__What the task requires__: Lines before the one containing "Task: Click the app and services section icon" are left out; that line and every line after it, through the end of the records, are to be reproduced exactly.

*** Opening Data for this exercise ***

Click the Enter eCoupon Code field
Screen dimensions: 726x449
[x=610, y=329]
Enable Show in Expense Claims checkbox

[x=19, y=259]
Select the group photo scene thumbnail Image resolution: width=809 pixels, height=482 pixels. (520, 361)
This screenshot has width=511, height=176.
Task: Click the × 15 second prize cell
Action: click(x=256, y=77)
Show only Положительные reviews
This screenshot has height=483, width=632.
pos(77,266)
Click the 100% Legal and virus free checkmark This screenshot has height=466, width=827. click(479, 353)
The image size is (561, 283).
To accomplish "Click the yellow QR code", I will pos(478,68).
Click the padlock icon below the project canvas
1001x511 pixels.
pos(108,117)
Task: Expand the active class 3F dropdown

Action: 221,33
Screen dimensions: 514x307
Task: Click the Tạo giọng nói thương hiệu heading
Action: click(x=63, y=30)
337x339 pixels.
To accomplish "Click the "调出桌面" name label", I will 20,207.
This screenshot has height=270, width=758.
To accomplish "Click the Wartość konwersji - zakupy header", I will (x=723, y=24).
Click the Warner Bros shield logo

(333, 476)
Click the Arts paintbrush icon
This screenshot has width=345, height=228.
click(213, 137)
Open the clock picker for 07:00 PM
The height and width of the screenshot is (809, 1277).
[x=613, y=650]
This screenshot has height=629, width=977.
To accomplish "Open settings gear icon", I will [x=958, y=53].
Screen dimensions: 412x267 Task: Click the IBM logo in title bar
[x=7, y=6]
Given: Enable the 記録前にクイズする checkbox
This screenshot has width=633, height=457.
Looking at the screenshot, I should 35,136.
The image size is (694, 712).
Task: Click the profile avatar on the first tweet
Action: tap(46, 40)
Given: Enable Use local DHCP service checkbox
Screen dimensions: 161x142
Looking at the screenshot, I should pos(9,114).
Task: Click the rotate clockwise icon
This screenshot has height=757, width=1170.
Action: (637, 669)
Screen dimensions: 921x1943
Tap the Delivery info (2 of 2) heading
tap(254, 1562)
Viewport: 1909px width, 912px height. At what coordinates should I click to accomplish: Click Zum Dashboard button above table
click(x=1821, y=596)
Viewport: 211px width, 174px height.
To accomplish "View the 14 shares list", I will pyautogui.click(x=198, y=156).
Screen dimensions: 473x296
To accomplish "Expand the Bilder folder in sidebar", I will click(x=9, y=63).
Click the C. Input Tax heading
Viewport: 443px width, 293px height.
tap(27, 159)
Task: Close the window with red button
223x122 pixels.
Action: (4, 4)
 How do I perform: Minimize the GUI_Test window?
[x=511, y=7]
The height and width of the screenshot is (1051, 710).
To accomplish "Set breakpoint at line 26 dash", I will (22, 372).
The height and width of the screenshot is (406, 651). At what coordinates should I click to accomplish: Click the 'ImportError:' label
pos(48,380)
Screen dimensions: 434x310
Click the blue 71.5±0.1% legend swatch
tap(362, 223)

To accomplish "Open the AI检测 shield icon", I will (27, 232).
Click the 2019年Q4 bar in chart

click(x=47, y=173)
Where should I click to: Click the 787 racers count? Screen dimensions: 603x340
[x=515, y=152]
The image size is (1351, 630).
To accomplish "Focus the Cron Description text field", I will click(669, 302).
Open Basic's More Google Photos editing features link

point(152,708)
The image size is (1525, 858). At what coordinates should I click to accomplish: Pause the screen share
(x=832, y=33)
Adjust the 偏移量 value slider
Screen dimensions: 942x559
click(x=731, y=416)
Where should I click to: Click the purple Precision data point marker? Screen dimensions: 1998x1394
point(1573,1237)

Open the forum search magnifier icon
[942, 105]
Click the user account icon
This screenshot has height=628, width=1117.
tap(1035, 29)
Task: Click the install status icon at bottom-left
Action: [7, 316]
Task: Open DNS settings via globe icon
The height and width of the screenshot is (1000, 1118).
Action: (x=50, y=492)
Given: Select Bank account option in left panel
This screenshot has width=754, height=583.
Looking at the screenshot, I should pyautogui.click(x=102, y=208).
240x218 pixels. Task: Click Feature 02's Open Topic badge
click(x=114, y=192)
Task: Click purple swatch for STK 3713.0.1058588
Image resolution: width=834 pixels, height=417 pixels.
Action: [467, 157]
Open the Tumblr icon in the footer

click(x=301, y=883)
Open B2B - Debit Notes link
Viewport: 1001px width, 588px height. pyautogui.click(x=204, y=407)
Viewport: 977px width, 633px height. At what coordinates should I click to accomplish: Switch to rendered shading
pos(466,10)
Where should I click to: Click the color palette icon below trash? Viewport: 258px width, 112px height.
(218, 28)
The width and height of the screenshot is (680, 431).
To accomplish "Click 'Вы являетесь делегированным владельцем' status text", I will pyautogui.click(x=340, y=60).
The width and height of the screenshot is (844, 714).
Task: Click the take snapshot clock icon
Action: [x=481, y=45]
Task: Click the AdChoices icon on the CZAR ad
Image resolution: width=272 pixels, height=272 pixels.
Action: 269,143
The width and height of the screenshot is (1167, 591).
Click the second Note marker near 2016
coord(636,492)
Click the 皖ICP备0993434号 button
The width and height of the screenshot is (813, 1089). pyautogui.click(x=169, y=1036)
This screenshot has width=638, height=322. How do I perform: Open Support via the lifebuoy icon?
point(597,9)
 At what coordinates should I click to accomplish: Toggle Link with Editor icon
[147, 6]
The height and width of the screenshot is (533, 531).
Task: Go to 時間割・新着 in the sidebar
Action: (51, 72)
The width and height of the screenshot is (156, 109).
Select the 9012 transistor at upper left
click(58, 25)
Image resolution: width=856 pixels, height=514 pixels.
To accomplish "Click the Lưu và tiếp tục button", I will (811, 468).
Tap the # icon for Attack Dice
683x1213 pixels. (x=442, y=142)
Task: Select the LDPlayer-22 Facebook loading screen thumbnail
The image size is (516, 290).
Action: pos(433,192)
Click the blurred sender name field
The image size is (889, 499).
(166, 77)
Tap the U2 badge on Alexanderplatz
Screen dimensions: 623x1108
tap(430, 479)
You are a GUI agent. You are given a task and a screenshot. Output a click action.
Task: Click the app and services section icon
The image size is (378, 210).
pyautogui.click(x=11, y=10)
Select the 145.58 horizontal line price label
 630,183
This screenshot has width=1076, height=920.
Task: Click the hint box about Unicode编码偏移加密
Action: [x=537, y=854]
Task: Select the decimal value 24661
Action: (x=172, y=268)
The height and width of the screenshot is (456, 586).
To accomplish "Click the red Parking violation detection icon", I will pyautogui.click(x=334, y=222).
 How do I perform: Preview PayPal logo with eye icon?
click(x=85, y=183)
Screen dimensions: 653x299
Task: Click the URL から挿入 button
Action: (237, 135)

*** Closing Data for this exercise ***

__Expected answer__:
Task: Click the app and services section icon
The image size is (378, 210).
pyautogui.click(x=11, y=10)
Select the 145.58 horizontal line price label
 630,183
This screenshot has width=1076, height=920.
Task: Click the hint box about Unicode编码偏移加密
Action: [x=537, y=854]
Task: Select the decimal value 24661
Action: (x=172, y=268)
The height and width of the screenshot is (456, 586).
To accomplish "Click the red Parking violation detection icon", I will pyautogui.click(x=334, y=222).
 How do I perform: Preview PayPal logo with eye icon?
click(x=85, y=183)
Screen dimensions: 653x299
Task: Click the URL から挿入 button
Action: (237, 135)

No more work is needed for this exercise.